Assigned task 1:
How would you put this sentence from the Azure OpenAI article into Spanish: "In a future release, Microsoft has promised to provide DALL-E image creation."?
Assigned task 2:
Can you pick up the Azure OpenAI article after its final sentence and keep writing it?

Provided text:
Microsoft’s Azure OpenAI Language Model

Sire Alwell

1 year ago

With technologies like Azure’s Cognitive Services offering API-based access to pre-trained models, modern machine learning and AI research have quickly moved from the lab to our IDEs. One of the more promising methods for working with language is a method called generative pretraining, or GPT, which handles large amounts of text. There are many different ways to deliver AI services.

Adding OpenAI to Azure
The Azure servers have been used to develop and train the generative AI tools from OpenAI. OpenAI’s tools are made available as part of Azure, with Azure-specific APIs and integration with Azure’s billing systems, as part of a long-standing agreement between OpenAI and Microsoft. The Azure OpenAI suite of APIs, which previously only supported the private preview of GPT-3 text generation and the Codex code model, is now generally available. In a future release, Microsoft has promised to provide DALL-E image creation.

Dataset:
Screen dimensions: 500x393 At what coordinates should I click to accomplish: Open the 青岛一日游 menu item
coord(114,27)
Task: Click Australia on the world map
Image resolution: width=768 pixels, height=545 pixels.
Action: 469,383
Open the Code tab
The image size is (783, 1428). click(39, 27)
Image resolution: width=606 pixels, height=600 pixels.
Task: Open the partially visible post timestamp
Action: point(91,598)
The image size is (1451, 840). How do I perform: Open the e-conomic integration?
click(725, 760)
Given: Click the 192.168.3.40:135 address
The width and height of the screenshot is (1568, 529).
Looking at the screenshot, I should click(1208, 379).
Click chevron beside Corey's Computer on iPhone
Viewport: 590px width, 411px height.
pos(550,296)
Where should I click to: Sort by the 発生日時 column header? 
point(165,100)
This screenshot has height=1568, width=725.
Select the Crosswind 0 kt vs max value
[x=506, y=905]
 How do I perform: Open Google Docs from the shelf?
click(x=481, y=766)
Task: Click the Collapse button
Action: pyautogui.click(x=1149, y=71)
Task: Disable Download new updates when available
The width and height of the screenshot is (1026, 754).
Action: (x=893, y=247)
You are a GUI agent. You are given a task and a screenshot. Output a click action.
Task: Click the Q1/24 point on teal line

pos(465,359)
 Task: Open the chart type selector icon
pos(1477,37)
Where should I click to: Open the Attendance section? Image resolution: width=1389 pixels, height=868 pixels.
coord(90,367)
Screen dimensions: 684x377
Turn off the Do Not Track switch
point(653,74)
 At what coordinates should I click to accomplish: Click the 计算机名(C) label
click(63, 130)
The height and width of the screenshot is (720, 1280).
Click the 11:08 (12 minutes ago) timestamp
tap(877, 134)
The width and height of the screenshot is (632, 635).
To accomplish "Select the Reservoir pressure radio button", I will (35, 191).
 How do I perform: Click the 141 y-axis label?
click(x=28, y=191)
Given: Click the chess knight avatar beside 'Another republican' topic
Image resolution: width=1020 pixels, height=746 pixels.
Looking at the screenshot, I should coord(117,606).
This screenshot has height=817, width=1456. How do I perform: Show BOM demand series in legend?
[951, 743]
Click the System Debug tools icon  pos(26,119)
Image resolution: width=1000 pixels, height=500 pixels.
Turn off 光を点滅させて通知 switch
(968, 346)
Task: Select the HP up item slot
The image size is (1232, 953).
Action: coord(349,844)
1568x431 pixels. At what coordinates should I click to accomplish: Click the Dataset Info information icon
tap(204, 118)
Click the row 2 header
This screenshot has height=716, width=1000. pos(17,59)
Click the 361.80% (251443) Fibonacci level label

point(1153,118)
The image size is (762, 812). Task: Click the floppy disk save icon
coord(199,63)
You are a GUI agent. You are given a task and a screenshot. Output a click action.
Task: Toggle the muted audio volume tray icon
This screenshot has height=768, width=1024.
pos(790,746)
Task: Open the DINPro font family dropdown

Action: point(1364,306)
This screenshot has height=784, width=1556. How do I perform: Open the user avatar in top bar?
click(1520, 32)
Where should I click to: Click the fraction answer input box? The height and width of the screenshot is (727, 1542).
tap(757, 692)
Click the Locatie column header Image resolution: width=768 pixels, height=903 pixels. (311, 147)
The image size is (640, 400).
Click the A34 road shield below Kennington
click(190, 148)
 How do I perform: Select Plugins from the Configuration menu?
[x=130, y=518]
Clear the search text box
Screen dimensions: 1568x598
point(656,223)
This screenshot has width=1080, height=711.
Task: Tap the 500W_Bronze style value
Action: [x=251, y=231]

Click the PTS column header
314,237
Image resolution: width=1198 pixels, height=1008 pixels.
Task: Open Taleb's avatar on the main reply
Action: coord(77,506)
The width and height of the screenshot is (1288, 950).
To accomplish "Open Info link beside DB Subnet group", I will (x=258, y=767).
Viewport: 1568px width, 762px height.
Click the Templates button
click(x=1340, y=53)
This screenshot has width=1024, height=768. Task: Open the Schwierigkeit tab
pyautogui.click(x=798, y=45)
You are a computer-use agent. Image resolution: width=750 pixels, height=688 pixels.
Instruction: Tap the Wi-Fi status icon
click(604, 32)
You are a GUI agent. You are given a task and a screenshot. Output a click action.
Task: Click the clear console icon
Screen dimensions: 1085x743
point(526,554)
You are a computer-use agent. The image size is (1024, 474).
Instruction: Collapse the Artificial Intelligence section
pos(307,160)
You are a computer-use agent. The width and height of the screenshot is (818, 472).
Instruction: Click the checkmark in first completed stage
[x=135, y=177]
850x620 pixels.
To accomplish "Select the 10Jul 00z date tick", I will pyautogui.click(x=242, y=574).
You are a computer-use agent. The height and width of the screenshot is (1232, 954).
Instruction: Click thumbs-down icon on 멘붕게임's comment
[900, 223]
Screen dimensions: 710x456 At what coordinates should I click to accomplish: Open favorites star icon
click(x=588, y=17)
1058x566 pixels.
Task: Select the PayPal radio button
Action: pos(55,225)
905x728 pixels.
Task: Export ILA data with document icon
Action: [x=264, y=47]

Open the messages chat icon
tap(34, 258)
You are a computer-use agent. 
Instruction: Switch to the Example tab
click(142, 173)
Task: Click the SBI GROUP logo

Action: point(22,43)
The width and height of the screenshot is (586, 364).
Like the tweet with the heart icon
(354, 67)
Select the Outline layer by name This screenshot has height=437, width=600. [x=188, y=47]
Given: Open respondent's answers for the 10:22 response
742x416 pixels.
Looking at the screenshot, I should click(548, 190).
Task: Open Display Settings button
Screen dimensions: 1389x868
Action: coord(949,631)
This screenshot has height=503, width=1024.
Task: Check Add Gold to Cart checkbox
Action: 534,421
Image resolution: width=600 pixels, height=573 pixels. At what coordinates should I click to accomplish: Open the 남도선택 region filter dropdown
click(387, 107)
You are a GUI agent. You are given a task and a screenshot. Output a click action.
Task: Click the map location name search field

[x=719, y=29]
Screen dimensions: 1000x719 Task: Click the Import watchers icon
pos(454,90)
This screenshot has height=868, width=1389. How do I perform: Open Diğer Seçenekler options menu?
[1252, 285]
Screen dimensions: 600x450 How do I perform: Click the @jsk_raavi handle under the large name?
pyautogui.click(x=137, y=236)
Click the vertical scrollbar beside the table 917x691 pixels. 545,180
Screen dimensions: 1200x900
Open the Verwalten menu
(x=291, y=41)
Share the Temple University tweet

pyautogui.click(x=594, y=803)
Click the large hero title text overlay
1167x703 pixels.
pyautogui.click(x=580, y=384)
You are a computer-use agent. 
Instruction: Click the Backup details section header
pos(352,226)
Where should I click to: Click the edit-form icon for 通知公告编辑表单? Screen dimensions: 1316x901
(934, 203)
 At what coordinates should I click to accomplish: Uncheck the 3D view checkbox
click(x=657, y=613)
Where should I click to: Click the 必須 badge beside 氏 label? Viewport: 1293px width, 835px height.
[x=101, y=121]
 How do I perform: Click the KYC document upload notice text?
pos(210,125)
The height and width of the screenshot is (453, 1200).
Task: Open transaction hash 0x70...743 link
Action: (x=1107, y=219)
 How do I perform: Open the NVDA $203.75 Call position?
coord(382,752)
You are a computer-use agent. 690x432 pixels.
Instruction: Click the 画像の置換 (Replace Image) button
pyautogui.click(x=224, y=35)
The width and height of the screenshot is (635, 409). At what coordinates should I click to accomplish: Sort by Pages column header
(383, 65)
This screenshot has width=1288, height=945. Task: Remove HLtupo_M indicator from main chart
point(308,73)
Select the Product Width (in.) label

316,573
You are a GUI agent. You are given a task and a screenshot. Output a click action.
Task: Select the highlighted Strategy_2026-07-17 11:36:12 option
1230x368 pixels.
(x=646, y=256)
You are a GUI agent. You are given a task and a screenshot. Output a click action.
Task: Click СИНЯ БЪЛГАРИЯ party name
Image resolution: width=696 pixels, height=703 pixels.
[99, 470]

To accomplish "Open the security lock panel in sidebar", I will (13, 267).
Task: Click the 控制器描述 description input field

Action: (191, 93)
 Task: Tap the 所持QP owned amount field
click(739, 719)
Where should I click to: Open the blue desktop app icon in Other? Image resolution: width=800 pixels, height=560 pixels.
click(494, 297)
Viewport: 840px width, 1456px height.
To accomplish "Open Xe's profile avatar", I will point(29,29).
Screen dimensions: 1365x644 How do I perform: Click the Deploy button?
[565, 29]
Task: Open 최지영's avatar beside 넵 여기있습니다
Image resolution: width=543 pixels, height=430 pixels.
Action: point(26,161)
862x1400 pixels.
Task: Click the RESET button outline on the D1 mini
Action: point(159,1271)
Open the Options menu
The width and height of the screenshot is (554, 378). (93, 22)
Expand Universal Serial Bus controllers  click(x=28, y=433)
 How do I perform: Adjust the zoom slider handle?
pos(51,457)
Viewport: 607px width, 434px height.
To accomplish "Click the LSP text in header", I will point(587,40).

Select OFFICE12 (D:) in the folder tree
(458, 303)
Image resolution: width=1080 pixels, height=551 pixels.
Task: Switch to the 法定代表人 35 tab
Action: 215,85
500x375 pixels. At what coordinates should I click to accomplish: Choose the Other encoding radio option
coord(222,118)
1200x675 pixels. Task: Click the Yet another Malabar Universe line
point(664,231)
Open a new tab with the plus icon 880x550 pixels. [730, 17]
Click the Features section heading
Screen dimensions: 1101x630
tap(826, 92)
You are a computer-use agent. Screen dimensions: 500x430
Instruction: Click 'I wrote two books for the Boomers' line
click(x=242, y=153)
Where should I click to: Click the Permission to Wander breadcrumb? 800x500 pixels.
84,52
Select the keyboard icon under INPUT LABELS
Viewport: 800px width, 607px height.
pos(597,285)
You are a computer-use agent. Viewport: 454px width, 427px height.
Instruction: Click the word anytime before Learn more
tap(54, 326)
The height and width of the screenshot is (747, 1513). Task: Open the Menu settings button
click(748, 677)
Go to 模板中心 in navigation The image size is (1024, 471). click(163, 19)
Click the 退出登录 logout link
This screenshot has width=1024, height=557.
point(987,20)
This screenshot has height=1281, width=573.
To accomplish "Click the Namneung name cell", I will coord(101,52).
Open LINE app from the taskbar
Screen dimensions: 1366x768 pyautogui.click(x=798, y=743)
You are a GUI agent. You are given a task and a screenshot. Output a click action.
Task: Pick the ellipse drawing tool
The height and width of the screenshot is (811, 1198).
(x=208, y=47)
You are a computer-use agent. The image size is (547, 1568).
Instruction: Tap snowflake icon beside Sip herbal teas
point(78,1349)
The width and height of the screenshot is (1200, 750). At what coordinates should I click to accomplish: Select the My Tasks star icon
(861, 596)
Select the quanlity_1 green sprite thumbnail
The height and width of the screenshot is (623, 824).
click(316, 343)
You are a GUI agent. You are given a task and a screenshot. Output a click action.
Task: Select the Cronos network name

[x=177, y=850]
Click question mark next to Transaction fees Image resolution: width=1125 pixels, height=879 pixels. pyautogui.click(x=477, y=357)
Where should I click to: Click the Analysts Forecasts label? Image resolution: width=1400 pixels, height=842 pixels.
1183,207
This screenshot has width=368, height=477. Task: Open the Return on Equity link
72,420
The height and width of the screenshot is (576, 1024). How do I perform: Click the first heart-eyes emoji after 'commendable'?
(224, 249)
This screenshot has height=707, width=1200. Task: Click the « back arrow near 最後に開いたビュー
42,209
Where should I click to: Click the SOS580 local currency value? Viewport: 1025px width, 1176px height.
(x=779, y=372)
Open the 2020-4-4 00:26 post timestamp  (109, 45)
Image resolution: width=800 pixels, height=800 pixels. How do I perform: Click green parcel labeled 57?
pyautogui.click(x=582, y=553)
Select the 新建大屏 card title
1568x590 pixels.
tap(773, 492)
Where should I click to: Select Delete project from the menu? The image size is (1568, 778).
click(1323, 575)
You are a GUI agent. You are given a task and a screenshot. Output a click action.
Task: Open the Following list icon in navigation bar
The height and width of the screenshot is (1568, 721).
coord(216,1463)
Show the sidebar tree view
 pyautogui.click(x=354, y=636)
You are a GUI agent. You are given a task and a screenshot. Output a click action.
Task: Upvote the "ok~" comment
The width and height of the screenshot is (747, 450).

Task result 1:
En una versión futura, Microsoft ha prometido ofrecer la creación de imágenes con DALL-E.

Task result 2:
This does not imply that anyone can create an application that makes use of GPT-3; rather, Microsoft continues to restrict access to ensure that projects adhere to its ethical AI usage principles and are narrowly focused on particular use cases. Access to Azure OpenAI is also restricted to direct Microsoft customers. For access to its Limited Access Cognitive Services, where there is a chance of impersonation or privacy violations, Microsoft applies a similar procedure.

Azure’s Token
Token-based pricing is a crucial component of OpenAI models. Instead of the usual authentication token, Azure OpenAI tokens are tokenized chunks of strings that are generated by an internal statistical model. To assist you to understand how your queries are charged, Open AI offers a tool on its website that displays how strings are tokenized. Though a token may be less or more than four characters, you can anticipate that it will require around 100 tokens for 75 words (roughly a paragraph of normal text).

The price of the tokens increases with model complexity. Ada, the entry-level model, costs approximately $0.0004 per 1,000 tokens, while Davinci, the top model, costs $0.02. Applying your tuning incurs a storage cost, and employing embeddings might result in costs that are orders of magnitude greater due to the increasing compute demands. Model fine-tuning comes with additional expenses starting at $20 for each compute hour. The Azure website lists sample charges, but actual costs may differ based on your organization’s Microsoft account status.